◆ Your assignment: Look below for the lines from the one with "Instruction: Expand the" to the one with "Click the Appeals", and copy exactly those lines, both ends included.

◆ Material provided:
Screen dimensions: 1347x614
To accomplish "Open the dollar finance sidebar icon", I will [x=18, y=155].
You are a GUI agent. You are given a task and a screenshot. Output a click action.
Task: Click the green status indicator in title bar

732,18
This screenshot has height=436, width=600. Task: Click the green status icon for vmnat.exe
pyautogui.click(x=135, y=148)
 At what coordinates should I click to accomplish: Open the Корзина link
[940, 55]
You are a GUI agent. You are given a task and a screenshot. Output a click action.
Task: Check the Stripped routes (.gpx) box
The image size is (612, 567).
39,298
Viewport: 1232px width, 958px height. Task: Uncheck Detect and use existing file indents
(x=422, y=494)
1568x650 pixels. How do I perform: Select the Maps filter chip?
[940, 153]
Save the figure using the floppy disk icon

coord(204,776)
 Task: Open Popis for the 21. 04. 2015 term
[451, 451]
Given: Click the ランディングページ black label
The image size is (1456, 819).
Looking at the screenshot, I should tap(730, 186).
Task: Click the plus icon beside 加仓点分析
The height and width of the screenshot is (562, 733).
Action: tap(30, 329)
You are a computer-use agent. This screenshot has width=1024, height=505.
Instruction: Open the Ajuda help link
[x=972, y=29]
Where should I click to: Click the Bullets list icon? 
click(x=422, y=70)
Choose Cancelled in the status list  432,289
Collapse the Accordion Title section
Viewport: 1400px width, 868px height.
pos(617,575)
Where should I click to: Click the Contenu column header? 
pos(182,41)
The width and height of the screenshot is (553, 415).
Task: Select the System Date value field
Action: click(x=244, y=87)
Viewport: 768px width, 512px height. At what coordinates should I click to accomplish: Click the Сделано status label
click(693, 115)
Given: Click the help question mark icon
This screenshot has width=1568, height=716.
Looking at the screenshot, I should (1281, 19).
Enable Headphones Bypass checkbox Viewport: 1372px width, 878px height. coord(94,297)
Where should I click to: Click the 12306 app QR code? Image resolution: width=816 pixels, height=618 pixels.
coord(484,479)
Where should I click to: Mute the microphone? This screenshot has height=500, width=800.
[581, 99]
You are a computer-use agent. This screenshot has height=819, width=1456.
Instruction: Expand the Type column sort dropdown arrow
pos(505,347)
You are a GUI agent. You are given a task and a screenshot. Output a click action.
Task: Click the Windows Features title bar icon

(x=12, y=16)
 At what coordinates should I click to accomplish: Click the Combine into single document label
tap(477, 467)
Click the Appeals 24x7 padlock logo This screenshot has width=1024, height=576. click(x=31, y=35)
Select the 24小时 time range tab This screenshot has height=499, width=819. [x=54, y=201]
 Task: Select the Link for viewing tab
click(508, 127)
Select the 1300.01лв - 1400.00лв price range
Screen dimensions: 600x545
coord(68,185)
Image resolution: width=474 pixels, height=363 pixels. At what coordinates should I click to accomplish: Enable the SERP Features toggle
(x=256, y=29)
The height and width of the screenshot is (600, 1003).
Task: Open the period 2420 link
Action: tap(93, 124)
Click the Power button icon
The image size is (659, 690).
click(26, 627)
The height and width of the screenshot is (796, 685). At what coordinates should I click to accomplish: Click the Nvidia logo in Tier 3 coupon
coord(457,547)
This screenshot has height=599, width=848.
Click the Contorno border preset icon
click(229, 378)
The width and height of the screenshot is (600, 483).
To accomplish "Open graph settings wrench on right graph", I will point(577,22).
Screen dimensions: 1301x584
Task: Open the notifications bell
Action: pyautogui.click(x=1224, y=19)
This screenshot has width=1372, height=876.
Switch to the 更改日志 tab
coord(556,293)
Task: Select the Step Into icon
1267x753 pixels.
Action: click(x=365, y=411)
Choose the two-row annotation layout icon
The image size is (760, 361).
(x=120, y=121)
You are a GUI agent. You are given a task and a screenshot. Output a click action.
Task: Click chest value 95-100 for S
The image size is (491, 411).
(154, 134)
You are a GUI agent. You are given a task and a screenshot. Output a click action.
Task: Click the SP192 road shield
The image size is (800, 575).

◆ Written solution:
Instruction: Expand the Type column sort dropdown arrow
pos(505,347)
You are a GUI agent. You are given a task and a screenshot. Output a click action.
Task: Click the Windows Features title bar icon

(x=12, y=16)
 At what coordinates should I click to accomplish: Click the Combine into single document label
tap(477, 467)
Click the Appeals 24x7 padlock logo This screenshot has width=1024, height=576. click(x=31, y=35)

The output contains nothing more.